In the weather example, a viewer could explore whether it is more likely to rain in March or April, whether two different TV stations make different predictions, and so forth.
3. Relate
Relating things to one another – in other words, discovering and exploring relationships – helps in understanding and ultimately in establishing predictive models. Relational statistics break up into two broad categories: historical studies and designed experiments. Historical data is analyzed with regression and is comprised of correlations and regression. Correlations ask, “How do two things vary together? Is there a correlation between humidity and rainfall?” Regression asks, “How well can you predict one thing if you know other characteristics?” Designed experiments negate problems with regression with good research methods but require greater planning and execution skills. It may help to think of design of experiments (DOE) as active and regression as passive. DOE explores cause-and-effect relationships between and amongst many variables and also generates prediction models. For example, if a cloud is seeded with compounds X, Y and Z, then how much will it rain? In summary, both DOE and regression are focused on creating predictive models to make better data-based decisions.
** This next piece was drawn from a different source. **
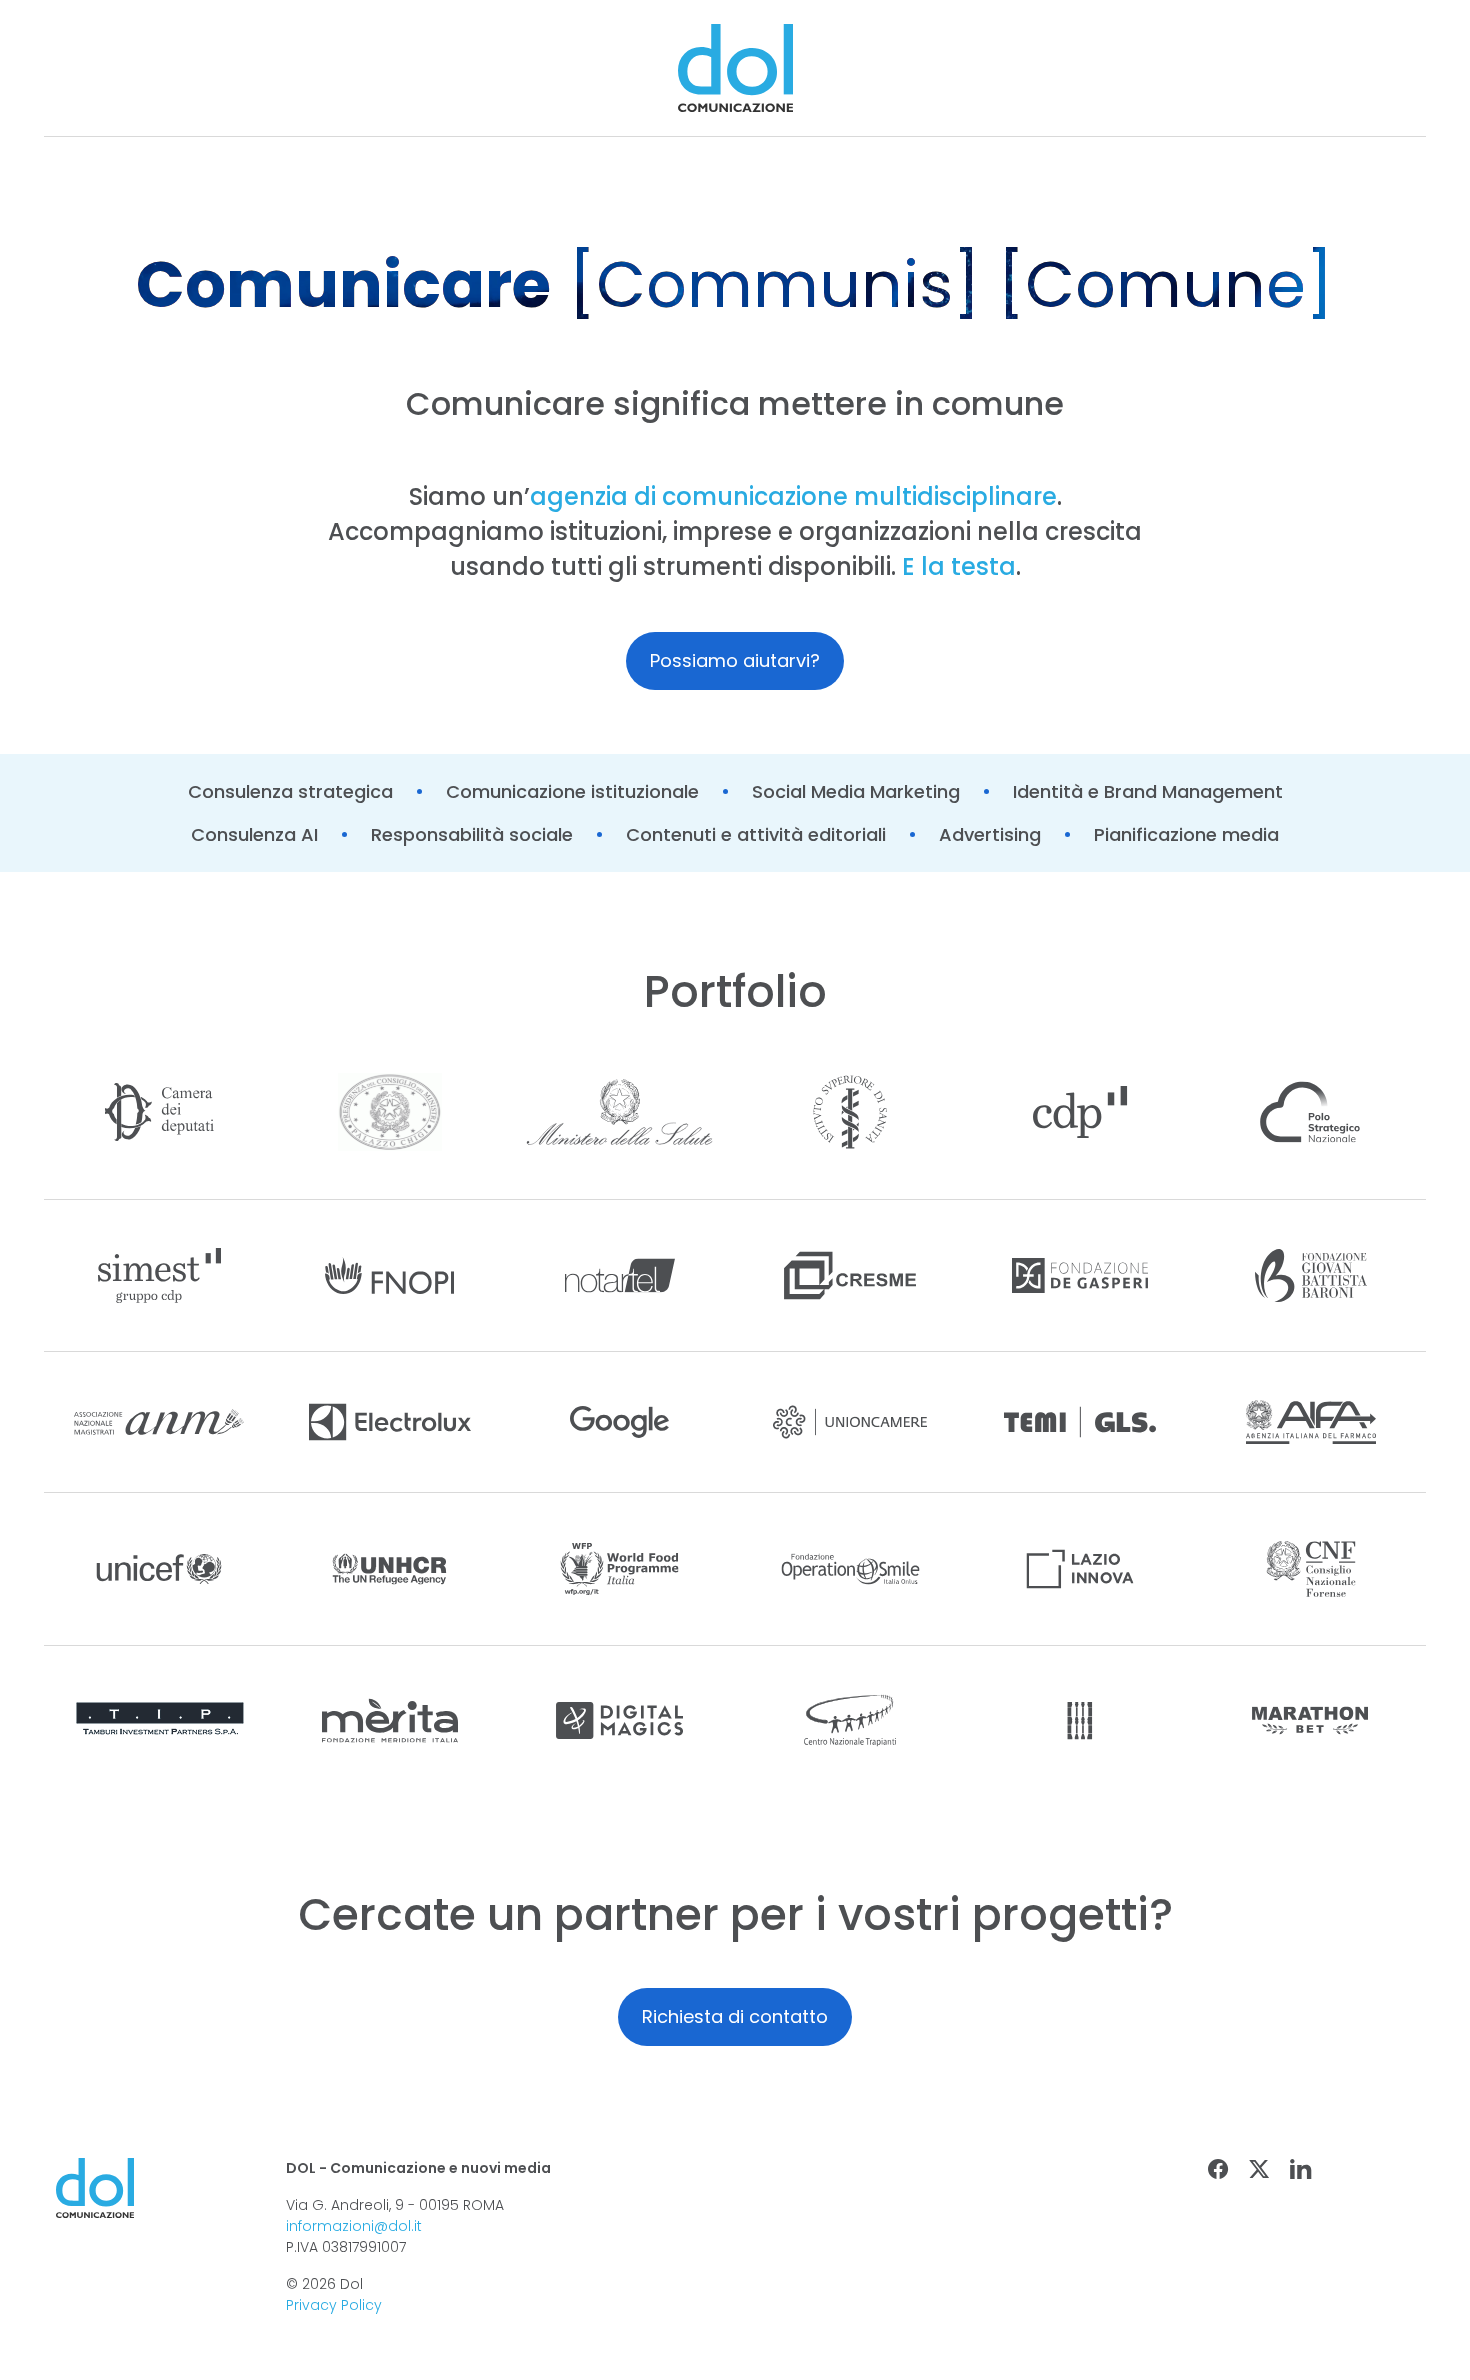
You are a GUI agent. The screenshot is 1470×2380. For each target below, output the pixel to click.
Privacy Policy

Conclusion: A Pyramid to Insight
All three of these statistical wrenches build a foundation upon which advanced statistical analysis and data-based decision-making can be accomplished. It also is worth mentioning that the wrenches are used in a particular order. It takes descriptive statistics to complete comparative statistics and comparative statistics to complete relational statistics. Think of it as a pyramid building toward more advanced and insightful analysis and decision-making. Keeping statistics simple is an ongoing battle. The barrier needs to be kept low to enable more folks to leverage the power of Six Sigma without losing the statistical rigor.